-- Passage provided follows --

Nightmare City, AKA City of the Walking Dead (not that Walking Dead), uses a radioactive deus ex machina – a poorly-explained wellspring for turning victims into bloodthirsty “monsters.” (But NOT zombies, as director Umberto Lenzi took great pains to point out, as we discuss in our NIGHTMARE CITY podcast.)
A couple of journalists are on hand at the airport in the middle of nowhere. (For a movie with “city” in the title, there’s not much in the way of those “urban jungles,” decried by one of the characters.) A mysterious, unmarked Hercules cargo plane gets permission to land and flares are set off.
Soon, the jet is surrounded by cops and military and its occupants ordered out. But these aren’t your usual bedraggled, jet-lagged passengers: they’re monstrous sub-humans (not zombies) who go about killing everyone in their path and replenishing their stores with human plasma.
This development was so newsworthy, it interrupts a hilarious aerobics disco TV variety show with the EMERGENCY BROADCAST SYSTEM. The principal dancers bemoan losing out on their “closeups” in poorly-dubbed Lower East Side / Catskills accents, but they lose out on much much more later.
A prominent major who’s banging a gorgeous model gets a coitus interruptus call from Civil Defense, and he’s soon on the case. Sadly for all concerned, the disco dancers are massacred, albeit in spectacular fashion, with boob skewers and axes to the noggin.
In a Dr. Strangelove-like high-level security briefing, generals give us the lowdown that army personnel are to “aim for the brain” as the one undead who’s stayed dead was shot through the skull.
Meanwhile, the hospital is being overrun with zombie, er, monster victims. (“Our sixth emergency in two hours!” That actually doesn’t sound particularly busy.) In response, one of the docs offers this hilarious malapropism, “hold your socks on!” The hungry demons burst into the OR while a surgeon hurls a scalpel at them.
There’s an eye-gouging scene that stands among the best ever committed to celluloid and some unintentionally funny lines (“What are you doing with that gun?”). This partly offsets the slow pacing and blather about being in “the age of the robot,” and whether all this technological advancement was ultimately worth it. The ending is beyond lazy and not up to The Beyond.

-- Passage provided concluded --
-- Supplied entries follows --

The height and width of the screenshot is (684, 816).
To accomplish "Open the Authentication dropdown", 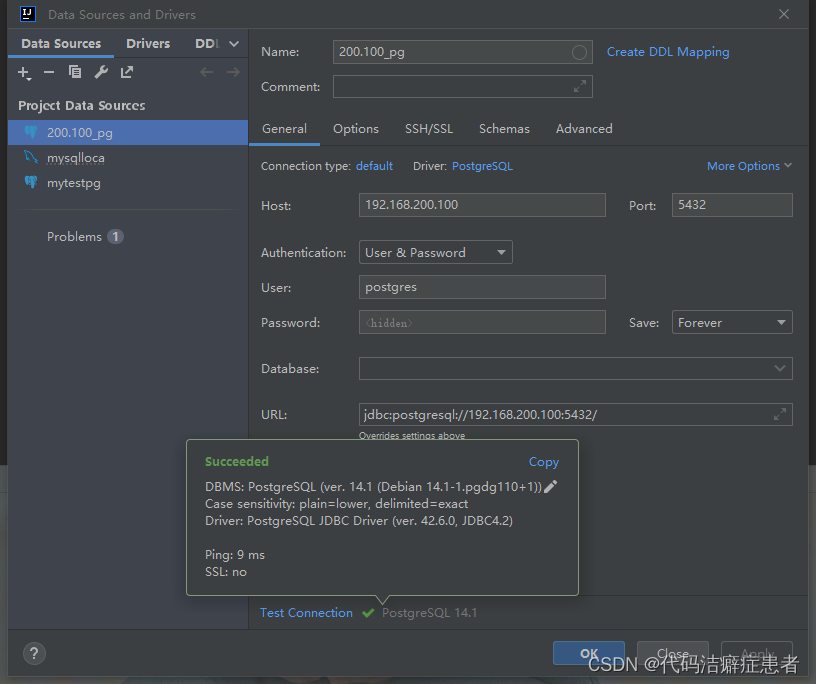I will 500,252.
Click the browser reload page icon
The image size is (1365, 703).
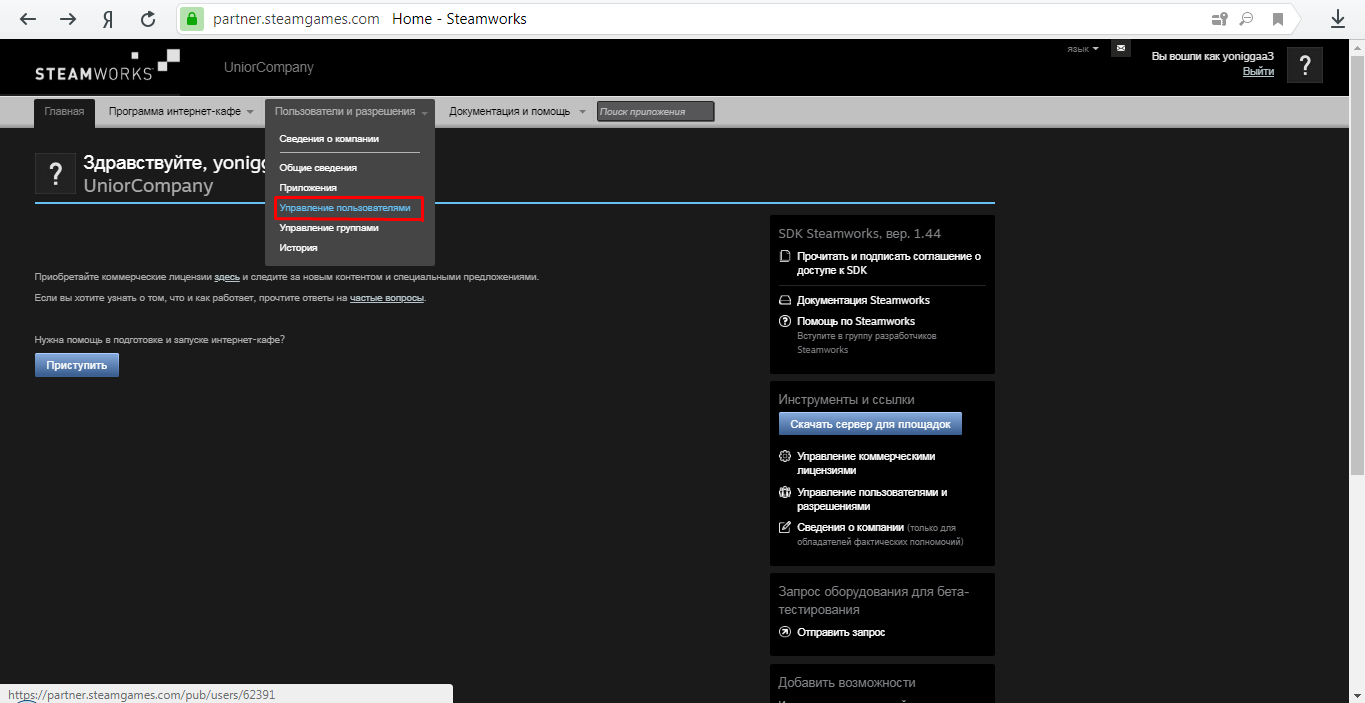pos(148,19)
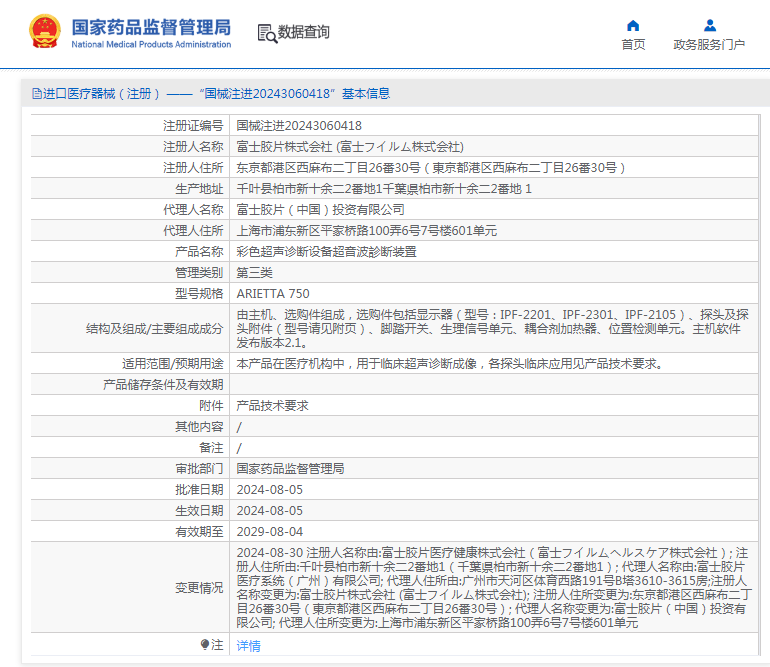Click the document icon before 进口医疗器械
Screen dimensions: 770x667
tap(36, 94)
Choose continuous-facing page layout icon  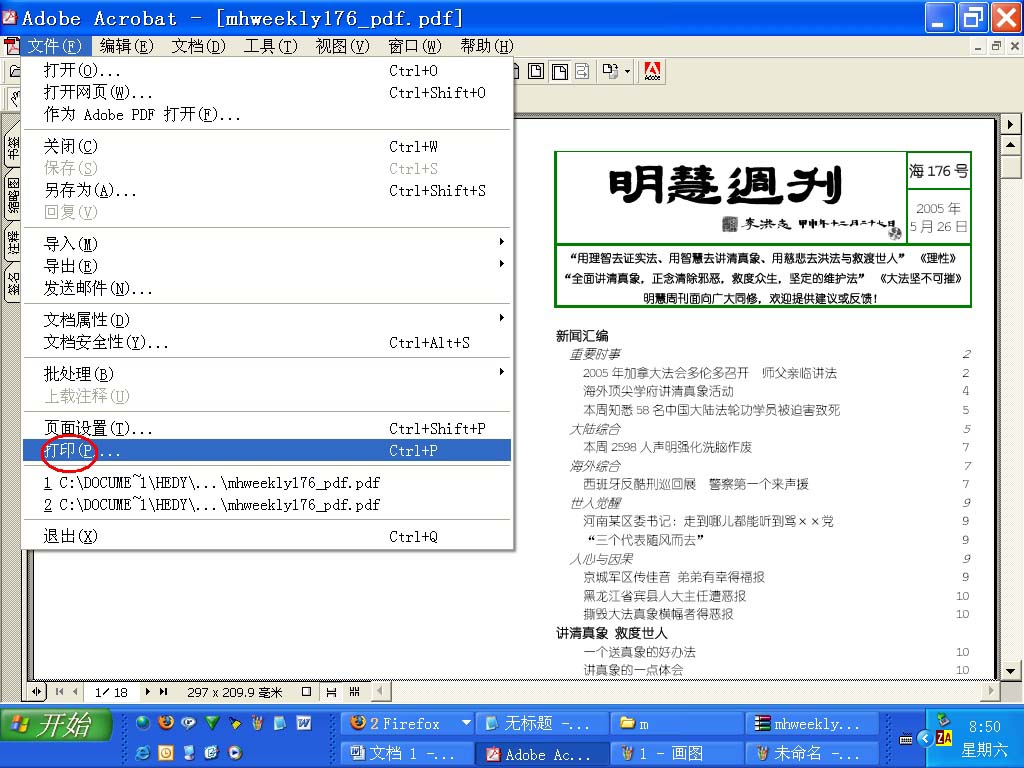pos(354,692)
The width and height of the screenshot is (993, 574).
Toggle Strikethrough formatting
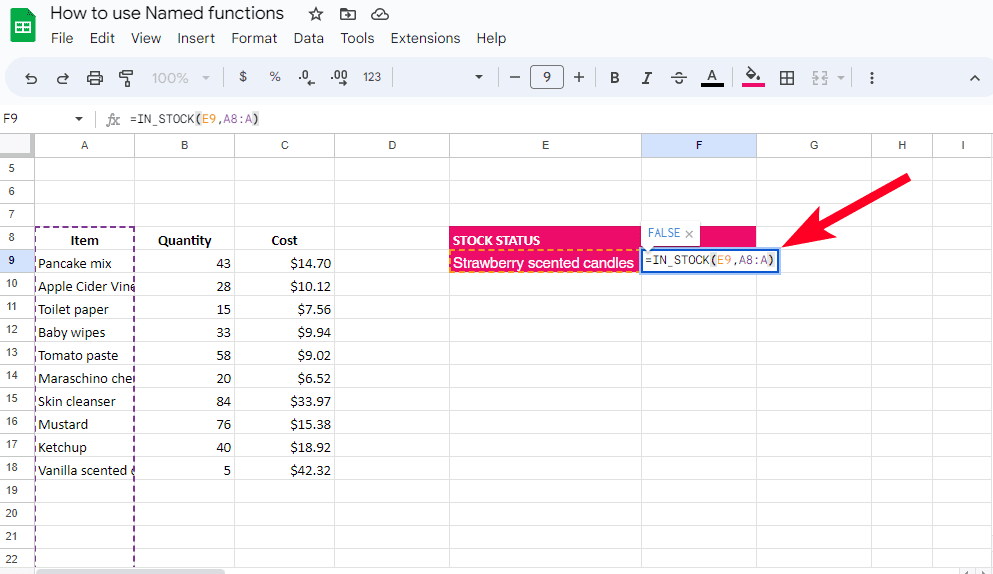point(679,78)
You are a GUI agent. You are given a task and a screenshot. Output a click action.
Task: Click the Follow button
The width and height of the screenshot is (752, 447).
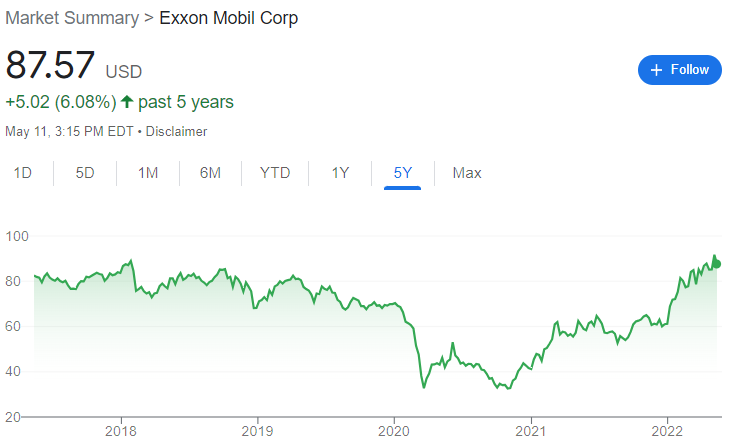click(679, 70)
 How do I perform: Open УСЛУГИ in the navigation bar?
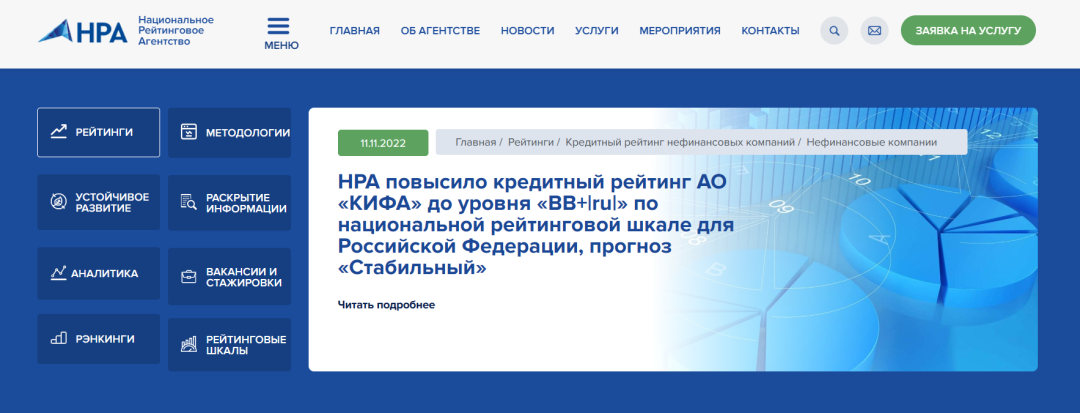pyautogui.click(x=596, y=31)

-- Supplied entries concluded --

Set down, word for word, the part of the Nightmare City review starting with "This development was" and going on through "to the noggin.".

### Final answer
This development was so newsworthy, it interrupts a hilarious aerobics disco TV variety show with the EMERGENCY BROADCAST SYSTEM. The principal dancers bemoan losing out on their “closeups” in poorly-dubbed Lower East Side / Catskills accents, but they lose out on much much more later.
A prominent major who’s banging a gorgeous model gets a coitus interruptus call from Civil Defense, and he’s soon on the case. Sadly for all concerned, the disco dancers are massacred, albeit in spectacular fashion, with boob skewers and axes to the noggin.